On Thu, 16 Jan 2020 at 07:58, Asle Ommundsen aommundsen@gmail.com wrote:
Hi,
Tonight I upgraded two CentOS 8 boxes to CentOS 8.1 (1911). Then after a reboot of the first server the network was unavailable. In IPMI console everything except the network was looking good. Network was unreachable. No errors in NetworkManager. I also restarted NetworkManager, but it did not help. Then I discovered that the default gateway suddenly was missing.
Then I rebooted the server one more time, but network was still down.
Then both myself and a technician in my datcenter was debugging this (I had to wake him up in the middle of the night, costing me a lot of money), without finding any reason for why the default gateway was missing after reboot.

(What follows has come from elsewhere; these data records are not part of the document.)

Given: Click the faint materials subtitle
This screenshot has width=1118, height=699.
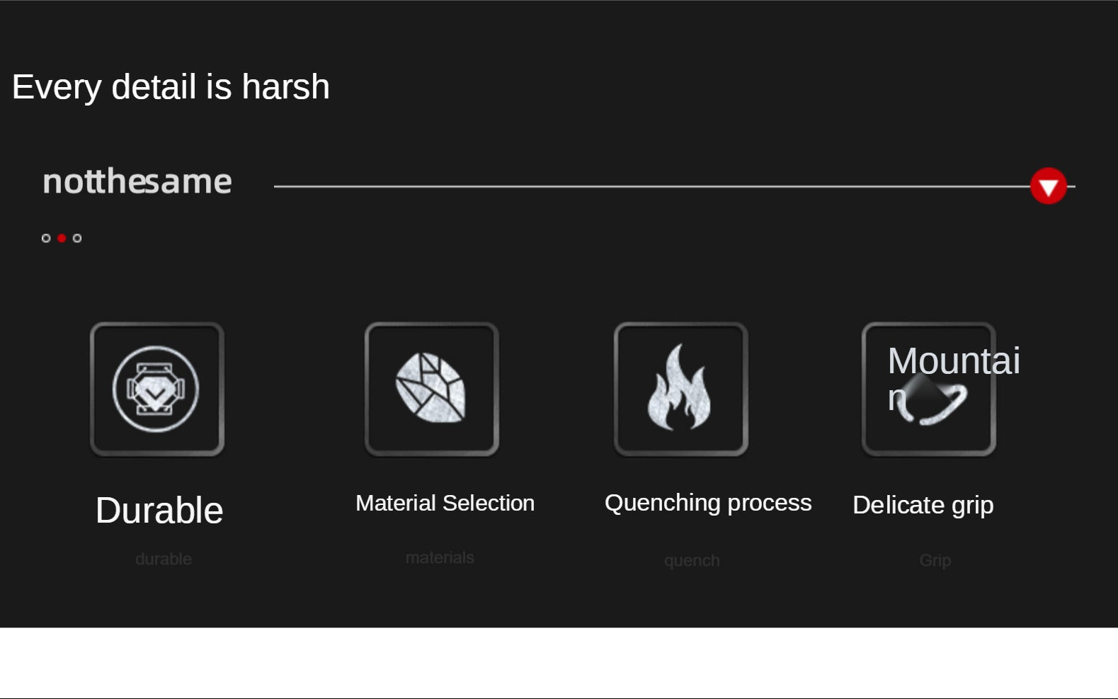Looking at the screenshot, I should 440,557.
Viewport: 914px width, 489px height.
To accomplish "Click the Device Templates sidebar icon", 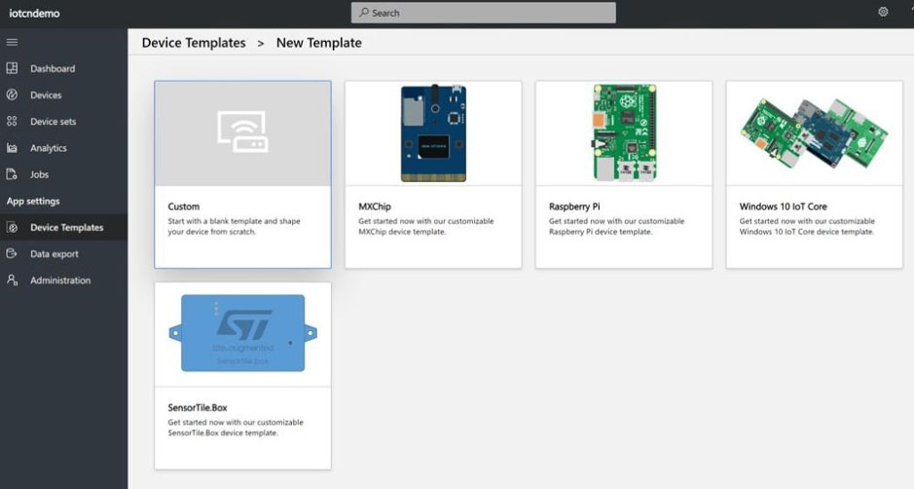I will 12,228.
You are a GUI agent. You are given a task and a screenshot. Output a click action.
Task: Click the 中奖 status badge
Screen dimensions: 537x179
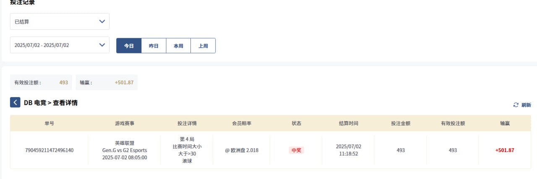pyautogui.click(x=296, y=150)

Then we rebooted the server a third time, and all of a sudden the problem was gone and the default gateway was back.
Then, after this, I also upgraded my second CentOS 8 server to CentOS 8.1 and did a reboot. And the very same thing happened to this server after reboot! The default gateway was missing after reboot, and network was down. Then I did a extra reboot of this server also, and when it came back up everything was working correct and the default gateway was back.

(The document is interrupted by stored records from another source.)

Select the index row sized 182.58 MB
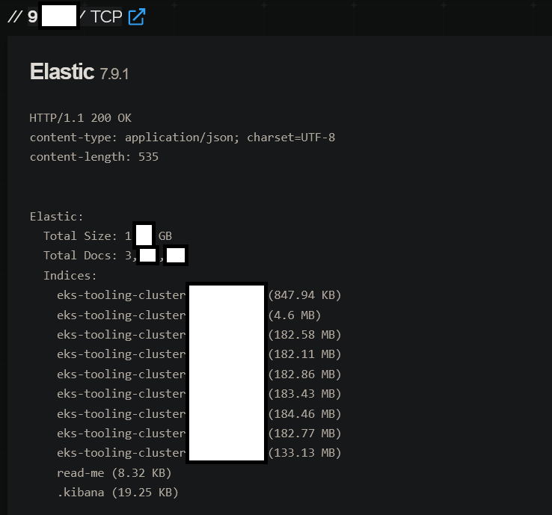 [x=120, y=335]
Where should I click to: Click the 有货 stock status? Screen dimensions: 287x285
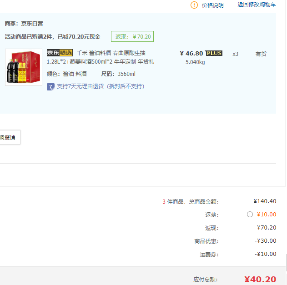[261, 54]
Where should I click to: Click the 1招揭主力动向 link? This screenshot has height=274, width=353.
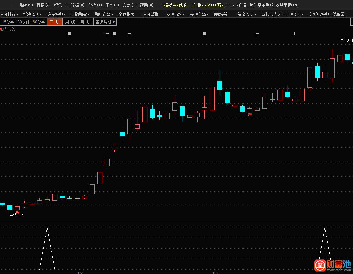pos(175,5)
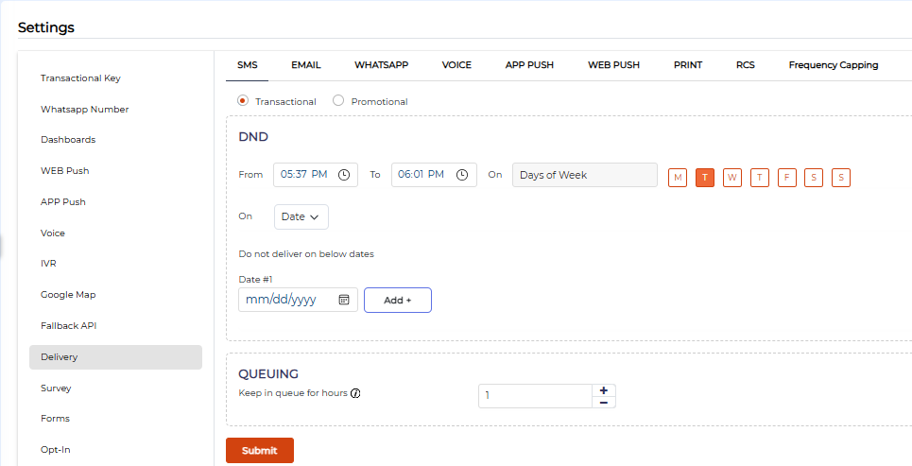The image size is (912, 466).
Task: Select the Transactional radio button
Action: (x=243, y=101)
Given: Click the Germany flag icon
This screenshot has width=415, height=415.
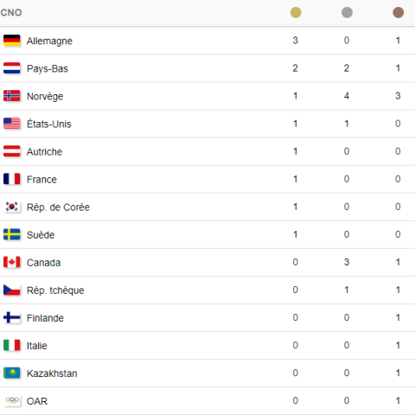Looking at the screenshot, I should (x=12, y=41).
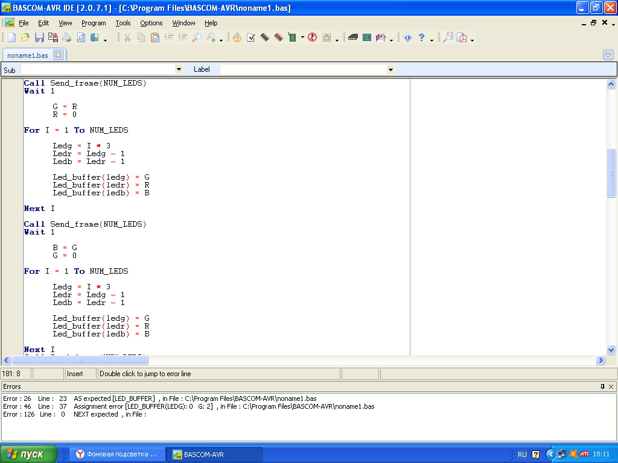Open the tab list dropdown arrow
This screenshot has width=618, height=463.
pos(608,55)
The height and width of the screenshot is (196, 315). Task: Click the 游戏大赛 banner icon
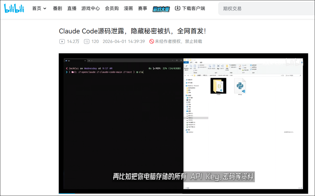161,9

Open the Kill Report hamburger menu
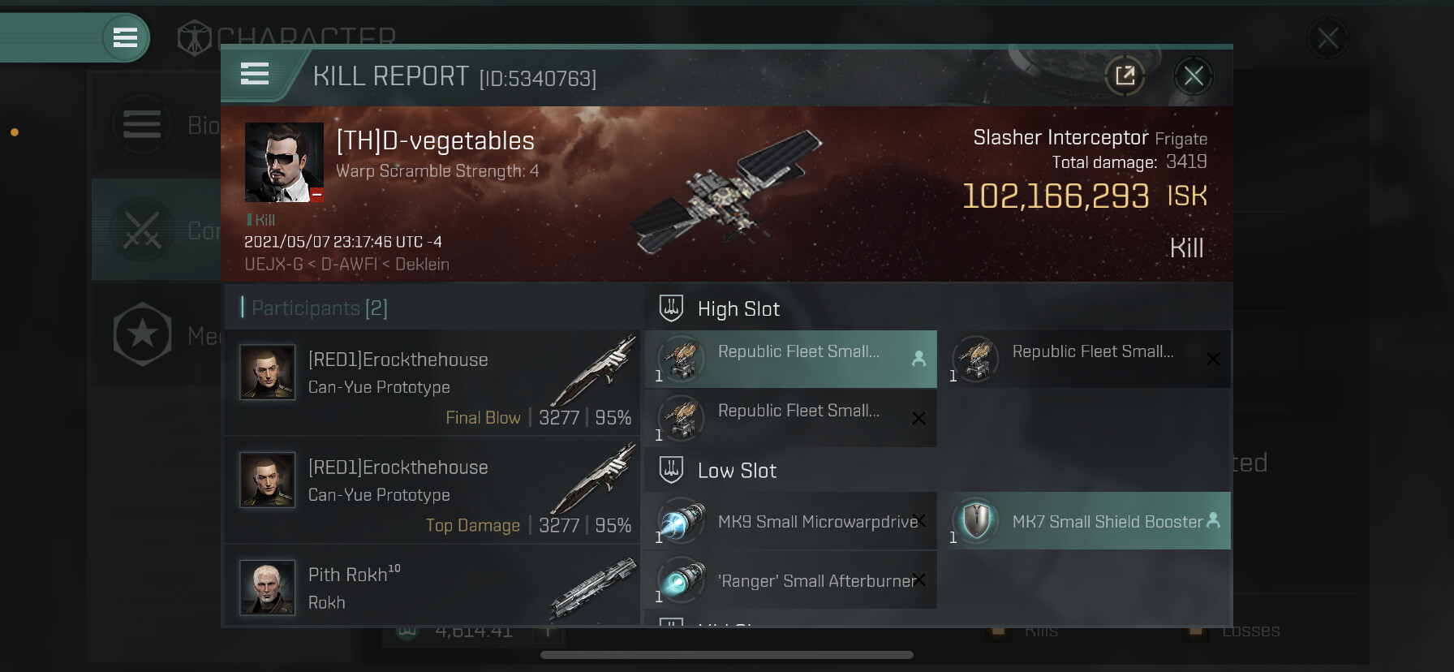(255, 75)
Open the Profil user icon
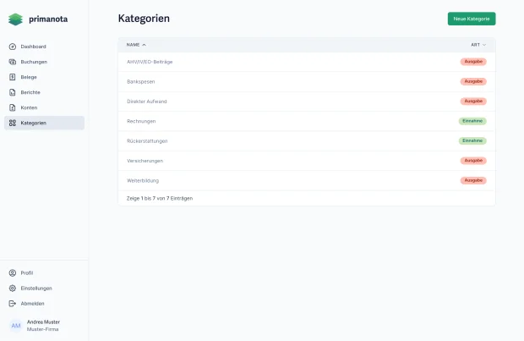This screenshot has width=524, height=341. coord(13,272)
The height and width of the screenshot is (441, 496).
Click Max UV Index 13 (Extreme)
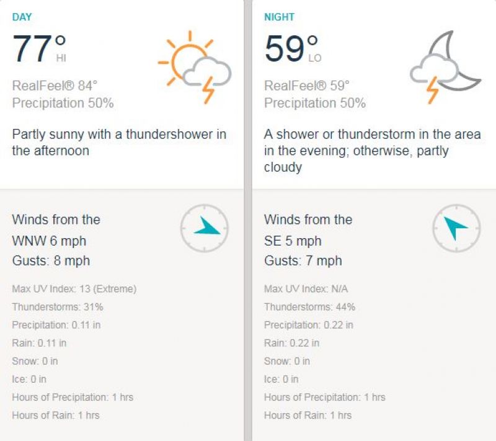coord(74,289)
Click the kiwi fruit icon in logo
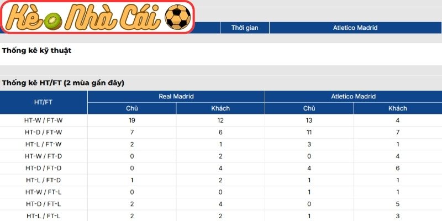Image resolution: width=442 pixels, height=221 pixels. pyautogui.click(x=53, y=19)
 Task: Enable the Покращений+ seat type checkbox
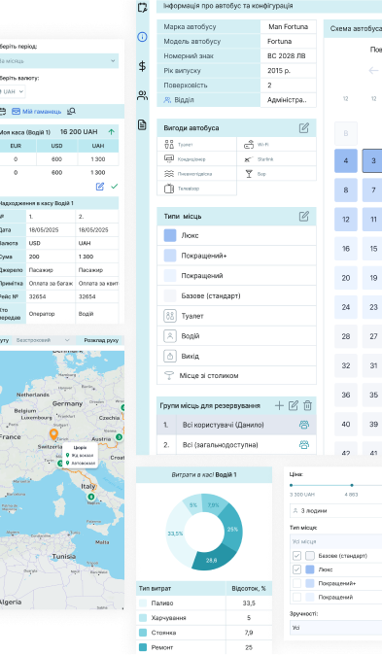296,583
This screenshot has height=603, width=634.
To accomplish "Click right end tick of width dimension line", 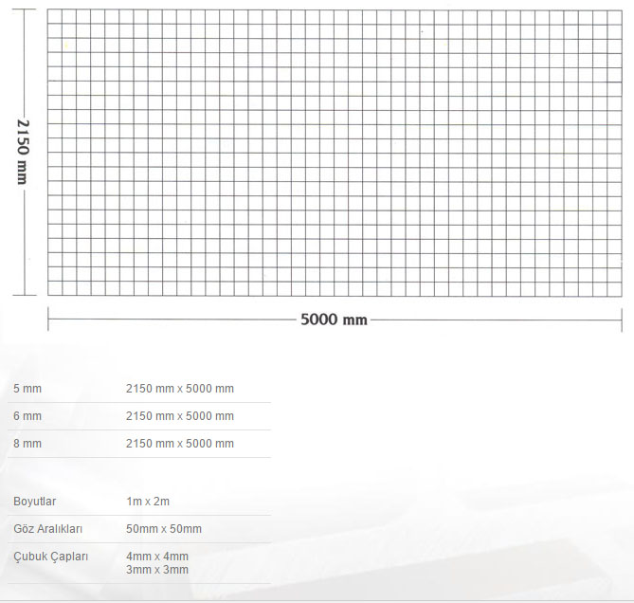I will coord(621,320).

So the first server I needed to reboot two extra times to have the default gateway back and network working. And the second server I needed to reboot only one extra time for the problem to be solved.
The two boxes is not VPSs or anything, but bare metal dedicated servers.
Also prior to upgrading to CentOS 8.1, these two boxes has been rebooted serveral times previously, without any problems at all. Only after upgrading to CentOS 8.1 this happened on both of them for the first time.
I can't believe I am the only one that experience this? My guess is that this is a unknown random intermittent bug in CentOS 8.1 that kicked in. I just hope this does not continue to happen in the future. If you experienced the same, please share it with a reply. Thank you!
In order to determine what is going on you need to give a lot more information.
1. How do these boxes get their network information? DHCP or static 2. If they are static, what controls the setting of ips: NetworkManager or network-scripts 3. If they are static, how are they set in /etc/sysconfig/network-scripts/ 4. Do the files in /etc/sysconfig/network-scripts list a GATEWAY= 5. If you are using network-manager, what does nmtui or the graphical tool say the gateway or default route is?